SUPPLIED DATA START

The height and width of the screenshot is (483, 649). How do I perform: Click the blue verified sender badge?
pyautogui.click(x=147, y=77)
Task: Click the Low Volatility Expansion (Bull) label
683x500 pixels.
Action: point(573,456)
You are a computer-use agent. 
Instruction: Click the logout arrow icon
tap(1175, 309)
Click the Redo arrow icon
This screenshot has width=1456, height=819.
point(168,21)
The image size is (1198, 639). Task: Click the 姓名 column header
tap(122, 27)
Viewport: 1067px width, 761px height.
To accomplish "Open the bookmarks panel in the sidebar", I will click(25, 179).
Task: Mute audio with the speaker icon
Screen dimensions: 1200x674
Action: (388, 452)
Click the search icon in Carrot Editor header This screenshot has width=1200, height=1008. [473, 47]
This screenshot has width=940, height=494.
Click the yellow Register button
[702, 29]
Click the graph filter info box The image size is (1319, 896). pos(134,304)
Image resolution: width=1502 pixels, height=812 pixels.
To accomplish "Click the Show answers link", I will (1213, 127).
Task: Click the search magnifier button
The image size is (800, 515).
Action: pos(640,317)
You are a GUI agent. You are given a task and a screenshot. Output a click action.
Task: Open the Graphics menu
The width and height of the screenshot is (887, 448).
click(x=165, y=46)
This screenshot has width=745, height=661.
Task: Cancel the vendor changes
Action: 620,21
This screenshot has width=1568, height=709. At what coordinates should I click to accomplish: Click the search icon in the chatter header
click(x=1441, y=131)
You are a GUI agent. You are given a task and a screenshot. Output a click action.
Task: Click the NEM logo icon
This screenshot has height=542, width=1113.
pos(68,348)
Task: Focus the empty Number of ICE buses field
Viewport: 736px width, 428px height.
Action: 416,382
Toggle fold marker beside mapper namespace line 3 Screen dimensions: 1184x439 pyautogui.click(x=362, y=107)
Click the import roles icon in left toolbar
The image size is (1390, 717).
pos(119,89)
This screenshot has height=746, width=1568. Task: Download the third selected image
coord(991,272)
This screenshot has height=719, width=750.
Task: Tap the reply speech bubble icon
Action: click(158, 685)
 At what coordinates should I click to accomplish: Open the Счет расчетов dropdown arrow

SUPPLIED DATA END

WHAT TO PRODUCE> Please find every line in the records that contains the word "will", and copy it out.

REPLY>
To accomplish "Open the bookmarks panel in the sidebar", I will click(25, 179).
To accomplish "Click the Show answers link", I will (1213, 127).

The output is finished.